▼▼▼

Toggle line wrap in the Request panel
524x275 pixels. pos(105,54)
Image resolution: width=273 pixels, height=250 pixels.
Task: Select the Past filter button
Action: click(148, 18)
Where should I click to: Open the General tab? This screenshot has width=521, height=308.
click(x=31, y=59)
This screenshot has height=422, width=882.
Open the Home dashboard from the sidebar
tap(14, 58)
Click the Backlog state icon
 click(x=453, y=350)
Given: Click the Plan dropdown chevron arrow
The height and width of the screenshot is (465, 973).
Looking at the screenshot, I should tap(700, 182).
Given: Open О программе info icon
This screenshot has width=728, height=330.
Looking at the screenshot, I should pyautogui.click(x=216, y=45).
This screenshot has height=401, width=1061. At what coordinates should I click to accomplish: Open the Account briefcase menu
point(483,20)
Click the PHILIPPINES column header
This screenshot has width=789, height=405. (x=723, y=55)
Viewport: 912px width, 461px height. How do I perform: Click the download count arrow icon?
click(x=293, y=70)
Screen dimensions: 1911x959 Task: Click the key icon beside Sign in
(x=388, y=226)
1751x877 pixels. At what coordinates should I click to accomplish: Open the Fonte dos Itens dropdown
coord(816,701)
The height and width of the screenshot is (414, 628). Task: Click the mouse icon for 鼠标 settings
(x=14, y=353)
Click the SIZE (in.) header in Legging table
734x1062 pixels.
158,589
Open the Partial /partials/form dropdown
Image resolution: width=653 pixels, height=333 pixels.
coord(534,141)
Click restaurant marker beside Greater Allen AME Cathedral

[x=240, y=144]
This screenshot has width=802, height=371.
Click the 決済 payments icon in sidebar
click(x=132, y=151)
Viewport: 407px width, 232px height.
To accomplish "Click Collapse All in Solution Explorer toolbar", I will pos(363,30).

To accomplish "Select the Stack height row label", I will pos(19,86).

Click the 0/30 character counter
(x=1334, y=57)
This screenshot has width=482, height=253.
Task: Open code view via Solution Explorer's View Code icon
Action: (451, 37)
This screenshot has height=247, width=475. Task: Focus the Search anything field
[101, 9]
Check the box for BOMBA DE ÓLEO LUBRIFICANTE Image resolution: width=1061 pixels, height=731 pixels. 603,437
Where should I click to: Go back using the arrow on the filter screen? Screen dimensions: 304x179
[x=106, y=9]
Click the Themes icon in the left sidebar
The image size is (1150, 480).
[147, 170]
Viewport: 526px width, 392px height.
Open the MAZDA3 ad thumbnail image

▲▲▲

Every record above belongs in the answer, reproduced exactly.

Toggle line wrap in the Request panel
524x275 pixels. pos(105,54)
Image resolution: width=273 pixels, height=250 pixels.
Task: Select the Past filter button
Action: click(148, 18)
Where should I click to: Open the General tab? This screenshot has width=521, height=308.
click(x=31, y=59)
This screenshot has height=422, width=882.
Open the Home dashboard from the sidebar
tap(14, 58)
Click the Backlog state icon
 click(x=453, y=350)
Given: Click the Plan dropdown chevron arrow
The height and width of the screenshot is (465, 973).
Looking at the screenshot, I should tap(700, 182).
Given: Open О программе info icon
This screenshot has width=728, height=330.
Looking at the screenshot, I should pyautogui.click(x=216, y=45).
This screenshot has height=401, width=1061. At what coordinates should I click to accomplish: Open the Account briefcase menu
point(483,20)
Click the PHILIPPINES column header
This screenshot has width=789, height=405. (x=723, y=55)
Viewport: 912px width, 461px height. How do I perform: Click the download count arrow icon?
click(x=293, y=70)
Screen dimensions: 1911x959 Task: Click the key icon beside Sign in
(x=388, y=226)
1751x877 pixels. At what coordinates should I click to accomplish: Open the Fonte dos Itens dropdown
coord(816,701)
The height and width of the screenshot is (414, 628). Task: Click the mouse icon for 鼠标 settings
(x=14, y=353)
Click the SIZE (in.) header in Legging table
734x1062 pixels.
158,589
Open the Partial /partials/form dropdown
Image resolution: width=653 pixels, height=333 pixels.
coord(534,141)
Click restaurant marker beside Greater Allen AME Cathedral

[x=240, y=144]
This screenshot has width=802, height=371.
Click the 決済 payments icon in sidebar
click(x=132, y=151)
Viewport: 407px width, 232px height.
To accomplish "Click Collapse All in Solution Explorer toolbar", I will pos(363,30).

To accomplish "Select the Stack height row label", I will pos(19,86).

Click the 0/30 character counter
(x=1334, y=57)
This screenshot has width=482, height=253.
Task: Open code view via Solution Explorer's View Code icon
Action: (451, 37)
This screenshot has height=247, width=475. Task: Focus the Search anything field
[101, 9]
Check the box for BOMBA DE ÓLEO LUBRIFICANTE Image resolution: width=1061 pixels, height=731 pixels. 603,437
Where should I click to: Go back using the arrow on the filter screen? Screen dimensions: 304x179
[x=106, y=9]
Click the Themes icon in the left sidebar
The image size is (1150, 480).
[147, 170]
Viewport: 526px width, 392px height.
Open the MAZDA3 ad thumbnail image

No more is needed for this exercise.